A two-stage Fisher exact test for multi-arm studies with binary outcome variables

TL;DR

This paper introduces a two-stage Fisher exact test for multi-arm binary outcome studies, offering a less conservative alternative to existing exact methods with controlled error rates and optimized design parameters.

Contribution

It develops a novel two-stage Fisher exact test for multi-arm studies, enabling early stopping and precise error control, improving efficiency over traditional methods.

Findings

Less conservative than existing exact binomial designs

Effective control of familywise error rate

Optimized design parameters for desirable operating characteristics

Abstract

In small sample studies with binary outcome data, use of a normal approximation for hypothesis testing can lead to substantial inflation of the type-I error-rate. Consequently, exact statistical methods are necessitated, and accordingly, much research has been conducted to facilitate this. Recently, this has included methodology for the design of two-stage multi-arm studies utilising exact binomial tests. These designs were demonstrated to carry substantial efficiency advantages over a fixed sample design, but generally suffered from strong conservatism. An alternative classical means of small sample inference with dichotomous data is Fisher's exact test. However, this method is limited to single-stage designs when there are multiple arms.
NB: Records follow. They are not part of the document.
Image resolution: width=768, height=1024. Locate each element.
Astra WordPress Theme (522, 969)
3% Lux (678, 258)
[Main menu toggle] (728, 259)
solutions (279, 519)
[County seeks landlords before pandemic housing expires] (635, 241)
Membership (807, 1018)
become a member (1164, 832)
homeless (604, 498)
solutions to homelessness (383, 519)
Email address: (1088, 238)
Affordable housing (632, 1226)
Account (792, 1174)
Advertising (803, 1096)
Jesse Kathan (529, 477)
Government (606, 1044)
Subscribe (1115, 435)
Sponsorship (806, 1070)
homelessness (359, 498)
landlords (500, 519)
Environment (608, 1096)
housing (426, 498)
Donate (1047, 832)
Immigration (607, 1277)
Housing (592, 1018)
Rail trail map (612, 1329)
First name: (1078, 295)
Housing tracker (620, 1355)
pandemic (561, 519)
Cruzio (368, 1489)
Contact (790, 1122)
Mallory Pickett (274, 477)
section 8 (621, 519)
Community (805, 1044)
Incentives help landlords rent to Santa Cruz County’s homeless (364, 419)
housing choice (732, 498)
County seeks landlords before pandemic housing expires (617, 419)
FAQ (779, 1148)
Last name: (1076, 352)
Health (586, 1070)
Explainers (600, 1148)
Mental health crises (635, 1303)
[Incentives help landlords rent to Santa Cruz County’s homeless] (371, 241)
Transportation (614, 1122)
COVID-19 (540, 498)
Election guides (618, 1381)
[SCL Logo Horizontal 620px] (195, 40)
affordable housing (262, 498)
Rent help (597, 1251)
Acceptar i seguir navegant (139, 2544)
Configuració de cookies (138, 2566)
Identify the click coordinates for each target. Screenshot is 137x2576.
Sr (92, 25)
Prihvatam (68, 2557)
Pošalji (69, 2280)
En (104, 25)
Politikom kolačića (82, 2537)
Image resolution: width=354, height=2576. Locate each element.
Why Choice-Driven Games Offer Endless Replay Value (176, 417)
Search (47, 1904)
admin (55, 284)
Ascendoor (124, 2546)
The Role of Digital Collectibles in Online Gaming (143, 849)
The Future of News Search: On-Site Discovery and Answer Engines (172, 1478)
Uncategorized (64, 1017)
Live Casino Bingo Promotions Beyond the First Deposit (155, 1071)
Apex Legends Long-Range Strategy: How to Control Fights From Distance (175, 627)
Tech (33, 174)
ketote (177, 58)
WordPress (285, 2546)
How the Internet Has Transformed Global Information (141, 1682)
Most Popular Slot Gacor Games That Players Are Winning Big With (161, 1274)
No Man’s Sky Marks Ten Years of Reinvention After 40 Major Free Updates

Therefore, here, we propose a two-stage version of Fisher's exact test, with the potential to stop early to accept or reject null hypotheses, which is applicable to multi-arm studies. In particular, we provide precise formulae describing the requirements for achieving weak or strong control of the familywise error-rate with this design. Following this, we describe how the design parameters may be optimised to confer desirable operating characteristics. For a motivating example based on a phase II clinical trial, we demonstrate that on average our approach is less conservative than corresponding optimal designs based on exact binomial tests.